__Information__:
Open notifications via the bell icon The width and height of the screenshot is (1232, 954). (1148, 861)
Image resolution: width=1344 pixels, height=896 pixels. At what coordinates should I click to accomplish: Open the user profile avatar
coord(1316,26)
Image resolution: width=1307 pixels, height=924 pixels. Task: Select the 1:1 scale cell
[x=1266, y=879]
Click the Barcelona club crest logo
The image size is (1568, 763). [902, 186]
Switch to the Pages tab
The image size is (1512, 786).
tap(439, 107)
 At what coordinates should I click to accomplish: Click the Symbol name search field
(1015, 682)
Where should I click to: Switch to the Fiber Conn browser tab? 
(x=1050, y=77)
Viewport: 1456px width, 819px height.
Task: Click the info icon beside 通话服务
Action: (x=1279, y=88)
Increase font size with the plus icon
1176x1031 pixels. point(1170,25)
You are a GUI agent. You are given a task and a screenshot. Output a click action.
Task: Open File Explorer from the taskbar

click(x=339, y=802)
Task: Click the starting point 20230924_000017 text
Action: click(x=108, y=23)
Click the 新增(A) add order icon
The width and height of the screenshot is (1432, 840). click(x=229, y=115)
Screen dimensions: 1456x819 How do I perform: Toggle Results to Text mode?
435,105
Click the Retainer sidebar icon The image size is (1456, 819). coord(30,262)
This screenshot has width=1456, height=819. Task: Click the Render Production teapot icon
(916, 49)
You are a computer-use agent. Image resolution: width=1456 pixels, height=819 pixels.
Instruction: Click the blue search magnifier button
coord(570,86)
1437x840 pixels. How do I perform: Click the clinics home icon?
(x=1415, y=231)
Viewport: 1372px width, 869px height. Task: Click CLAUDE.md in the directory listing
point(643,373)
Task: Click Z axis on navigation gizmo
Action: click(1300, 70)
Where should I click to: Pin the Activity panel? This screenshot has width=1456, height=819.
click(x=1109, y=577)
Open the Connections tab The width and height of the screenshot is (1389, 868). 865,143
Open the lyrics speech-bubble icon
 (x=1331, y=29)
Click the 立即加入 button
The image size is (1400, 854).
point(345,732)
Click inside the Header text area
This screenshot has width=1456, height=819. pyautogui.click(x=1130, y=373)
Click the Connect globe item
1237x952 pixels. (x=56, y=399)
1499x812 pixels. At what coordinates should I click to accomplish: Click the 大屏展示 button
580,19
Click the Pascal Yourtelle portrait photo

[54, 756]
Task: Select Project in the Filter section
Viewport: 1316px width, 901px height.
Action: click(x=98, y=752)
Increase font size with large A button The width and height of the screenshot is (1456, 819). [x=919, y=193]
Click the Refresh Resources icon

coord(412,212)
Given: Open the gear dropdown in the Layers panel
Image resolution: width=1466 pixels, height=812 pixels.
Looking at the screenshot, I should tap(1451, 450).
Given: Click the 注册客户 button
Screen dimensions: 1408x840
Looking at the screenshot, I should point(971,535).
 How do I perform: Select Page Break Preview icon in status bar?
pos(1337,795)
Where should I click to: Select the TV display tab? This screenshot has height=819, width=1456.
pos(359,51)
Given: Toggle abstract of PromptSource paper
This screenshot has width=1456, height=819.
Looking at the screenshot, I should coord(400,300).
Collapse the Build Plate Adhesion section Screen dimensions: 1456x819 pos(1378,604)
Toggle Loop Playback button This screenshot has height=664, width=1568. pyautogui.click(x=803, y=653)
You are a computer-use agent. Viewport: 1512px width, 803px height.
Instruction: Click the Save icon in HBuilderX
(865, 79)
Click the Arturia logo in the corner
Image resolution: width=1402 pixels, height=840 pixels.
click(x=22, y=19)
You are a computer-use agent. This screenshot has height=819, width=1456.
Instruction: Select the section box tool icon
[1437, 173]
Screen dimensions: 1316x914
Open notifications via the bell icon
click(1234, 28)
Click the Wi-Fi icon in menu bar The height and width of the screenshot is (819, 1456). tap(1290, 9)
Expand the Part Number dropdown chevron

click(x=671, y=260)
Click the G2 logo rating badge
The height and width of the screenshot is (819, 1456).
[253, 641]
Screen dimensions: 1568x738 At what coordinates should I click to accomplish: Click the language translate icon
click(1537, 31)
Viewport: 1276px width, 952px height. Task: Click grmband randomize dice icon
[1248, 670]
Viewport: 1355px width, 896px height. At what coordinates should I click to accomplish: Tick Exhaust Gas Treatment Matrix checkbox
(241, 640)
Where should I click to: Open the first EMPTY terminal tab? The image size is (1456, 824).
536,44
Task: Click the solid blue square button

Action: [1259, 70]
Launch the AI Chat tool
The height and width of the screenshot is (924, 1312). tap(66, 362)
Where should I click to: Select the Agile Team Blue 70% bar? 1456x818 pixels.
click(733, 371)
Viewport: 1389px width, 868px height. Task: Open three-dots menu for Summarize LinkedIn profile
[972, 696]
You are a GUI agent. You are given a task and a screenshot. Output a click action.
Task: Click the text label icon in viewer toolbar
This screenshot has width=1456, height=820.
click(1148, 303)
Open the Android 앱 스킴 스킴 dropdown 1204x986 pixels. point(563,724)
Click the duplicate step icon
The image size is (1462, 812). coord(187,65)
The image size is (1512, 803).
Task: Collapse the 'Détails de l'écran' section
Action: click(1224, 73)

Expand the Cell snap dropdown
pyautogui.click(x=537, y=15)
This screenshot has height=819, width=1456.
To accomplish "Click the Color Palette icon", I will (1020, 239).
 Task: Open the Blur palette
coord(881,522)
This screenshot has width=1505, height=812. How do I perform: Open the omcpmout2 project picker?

__Instructions to follow__:
Your reply should hold all the lines from the listing above in which "computer" appears.

__Solution for this exercise__:
You are a computer-use agent. Image resolution: width=1456 pixels, height=819 pixels.
You are a computer-use agent. Viewport: 1512px width, 803px height.
You are a computer-use agent. This screenshot has height=819, width=1456.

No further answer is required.